Are you game?”
Clare nodded. “Sure.”
“You’re not thinking about what could go wrong in the attic of an old house, are you?”
“Are you suggesting I catastrophize, Dr. Farrell?”
“Sorry. I was out of line.”
“I guess you couldn’t be an ER doctor if you worried too much about other people’s feelings. You have to stay focused on what you’re doing.”
“It helps, but there’s no excuse for being an inconsiderate idiot.”
“Maybe, but I’d rather have a doctor with no bedside manner who’s good at medicine than a doctor with great bedside manner who’s not as good at medicine.”
“You can have both in the same person.”
“That’s the best-case scenario, of course.” Clare stopped herself before her mind could drift into the past. A Boston emergency department, rushing doctors and nurses and the worst news she could imagine. Aware of Logan’s scrutiny, she pulled open the front door. “I love old attics. Shall we?”
“After you.”
* * *
Logan led the way up to the second floor and then up steep, narrow stairs to a full attic under insulated eaves and heavy beams. Clare had expected an overstuffed jumble of dusty furniture and old trunks, but the attic, although jam-packed, was tidy, with cardboard and plastic boxes neatly stacked and labeled, two large trunks, four ladder-back chairs, a mahogany desk and several old bed frames.
Logan ran his fingers over the back of one of the chairs. “Grandpa was careful about fire hazards, and Gran’s told us for years she’s got the place in a ‘dying condition.’ Her words.”
“Practical,” Clare said. “She seems very organized.”
He smiled. “That’s Gran.

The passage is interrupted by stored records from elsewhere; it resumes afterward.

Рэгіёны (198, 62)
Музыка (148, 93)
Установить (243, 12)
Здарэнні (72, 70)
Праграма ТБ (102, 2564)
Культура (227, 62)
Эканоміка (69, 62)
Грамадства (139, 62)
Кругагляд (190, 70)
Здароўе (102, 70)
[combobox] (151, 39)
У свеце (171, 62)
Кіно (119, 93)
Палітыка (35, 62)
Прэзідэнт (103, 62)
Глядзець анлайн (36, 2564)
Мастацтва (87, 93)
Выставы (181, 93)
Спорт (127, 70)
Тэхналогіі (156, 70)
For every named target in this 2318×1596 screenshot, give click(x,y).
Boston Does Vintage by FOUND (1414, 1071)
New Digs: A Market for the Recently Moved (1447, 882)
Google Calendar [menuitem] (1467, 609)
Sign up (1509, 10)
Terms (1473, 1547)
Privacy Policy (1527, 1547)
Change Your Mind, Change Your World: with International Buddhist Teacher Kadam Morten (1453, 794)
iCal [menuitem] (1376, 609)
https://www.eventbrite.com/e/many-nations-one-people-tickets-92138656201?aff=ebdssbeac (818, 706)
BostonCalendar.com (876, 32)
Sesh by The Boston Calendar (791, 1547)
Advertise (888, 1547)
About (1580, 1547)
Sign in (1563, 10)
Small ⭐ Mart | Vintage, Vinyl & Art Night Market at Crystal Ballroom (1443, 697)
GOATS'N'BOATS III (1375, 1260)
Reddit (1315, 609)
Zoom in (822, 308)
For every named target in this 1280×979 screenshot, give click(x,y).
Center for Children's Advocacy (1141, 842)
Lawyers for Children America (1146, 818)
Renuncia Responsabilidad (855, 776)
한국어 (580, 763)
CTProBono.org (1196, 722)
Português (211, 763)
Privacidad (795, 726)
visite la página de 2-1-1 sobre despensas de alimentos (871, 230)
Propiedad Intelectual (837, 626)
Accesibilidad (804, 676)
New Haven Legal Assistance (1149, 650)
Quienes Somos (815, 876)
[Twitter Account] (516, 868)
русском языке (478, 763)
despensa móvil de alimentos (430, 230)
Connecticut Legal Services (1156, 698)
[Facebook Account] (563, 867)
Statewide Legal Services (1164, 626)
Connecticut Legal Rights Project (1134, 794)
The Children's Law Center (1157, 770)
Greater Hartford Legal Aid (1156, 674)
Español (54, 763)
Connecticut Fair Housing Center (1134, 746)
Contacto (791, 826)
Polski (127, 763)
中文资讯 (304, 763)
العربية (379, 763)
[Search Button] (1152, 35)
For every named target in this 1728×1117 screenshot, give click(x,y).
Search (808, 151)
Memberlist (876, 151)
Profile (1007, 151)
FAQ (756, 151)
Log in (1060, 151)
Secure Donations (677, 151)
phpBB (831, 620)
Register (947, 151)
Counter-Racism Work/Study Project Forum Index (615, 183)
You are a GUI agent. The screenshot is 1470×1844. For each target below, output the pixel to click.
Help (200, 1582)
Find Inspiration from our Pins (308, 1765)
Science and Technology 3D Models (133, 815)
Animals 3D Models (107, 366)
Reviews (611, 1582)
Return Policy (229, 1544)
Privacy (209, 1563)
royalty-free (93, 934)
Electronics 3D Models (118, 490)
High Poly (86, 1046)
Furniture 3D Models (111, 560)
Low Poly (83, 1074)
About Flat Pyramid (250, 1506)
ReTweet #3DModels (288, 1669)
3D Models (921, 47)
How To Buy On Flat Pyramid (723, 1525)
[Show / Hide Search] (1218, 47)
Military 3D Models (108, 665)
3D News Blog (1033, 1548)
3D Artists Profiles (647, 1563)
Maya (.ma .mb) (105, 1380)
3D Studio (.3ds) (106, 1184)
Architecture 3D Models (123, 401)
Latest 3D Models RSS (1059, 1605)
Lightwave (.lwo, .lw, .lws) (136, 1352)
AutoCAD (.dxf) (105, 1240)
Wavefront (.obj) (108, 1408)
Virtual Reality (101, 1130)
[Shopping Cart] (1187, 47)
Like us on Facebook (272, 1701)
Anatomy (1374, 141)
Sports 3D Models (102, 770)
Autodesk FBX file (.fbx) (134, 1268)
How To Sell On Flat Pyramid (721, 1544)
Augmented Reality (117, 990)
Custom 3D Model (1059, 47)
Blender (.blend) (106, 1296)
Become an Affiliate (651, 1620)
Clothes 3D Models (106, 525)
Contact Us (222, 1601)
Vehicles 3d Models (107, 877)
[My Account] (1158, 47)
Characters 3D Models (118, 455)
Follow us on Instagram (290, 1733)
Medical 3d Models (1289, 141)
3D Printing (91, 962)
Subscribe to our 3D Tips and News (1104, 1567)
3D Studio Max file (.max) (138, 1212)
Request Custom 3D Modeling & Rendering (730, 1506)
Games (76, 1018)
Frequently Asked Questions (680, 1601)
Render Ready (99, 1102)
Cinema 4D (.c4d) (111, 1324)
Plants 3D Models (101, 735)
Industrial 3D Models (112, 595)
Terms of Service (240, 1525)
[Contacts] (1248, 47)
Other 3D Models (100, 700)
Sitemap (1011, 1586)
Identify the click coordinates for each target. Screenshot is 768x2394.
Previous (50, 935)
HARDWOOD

Most of her books won’t be up here.”
“Logan, I don’t need her books—”
“She wants you to have them.” He squeezed between a stack of boxes. “She and my grandfather downsized their Christmas decorating once they hit their late seventies, and she did just the basics after he died. I doubt she’s opened most of the boxes with decorations in ages.”
Clare left him to search through the stacks of boxes and went to a window overlooking the common. She immediately picked out Owen on the ice, skating tentatively with Brandon Sloan. The rink was filling up, but the irrational surge of worry she’d experienced earlier had dissipated.
“Found them,” Logan said. He stood in a dark corner, in front of boxes stacked to his shoulders. “Looks like there are four boxes. We won’t need all of them.”
“But it could be fun to go through them, don’t you think? Maybe something will inspire our decorating.”
His eyes lit up, maybe more than he would be willing to admit. He handed her the top box—obviously the smallest and lightest—but she insisted he add a second one. She headed downstairs, navigating the steep steps one-by-one, aware of Logan close behind her.
They set the boxes on the floor in the upstairs hall. He stood straight. “I don’t have the attention span to dig through boxes and do all the decorating at once. What do you say we get this stuff into the kitchen and then take a walk?”
“Please don’t feel obligated to entertain me. I can stay at this while you take a walk.”
He grinned. “You don’t mind a little tedium?”
“Define ‘a little.’”
“Ha. Breaks are good. They keep you sharp, and we’ve been breathing attic dust. Time for some fresh air.”
Clare wasn’t accustomed to such a take-charge personality, but she didn’t have to deal with him forever. Logan Farrell would be back in Boston and his life there soon enough. He’d make the occasional visit to his grandmother and do his part to get her house sold as soon as possible. Clare didn’t think her assessment of him was unkind and premature so much as realistic. He was a busy physician used to a faster pace than what Knights Bridge had to offer. An hour into their decorating project, and he was already bored.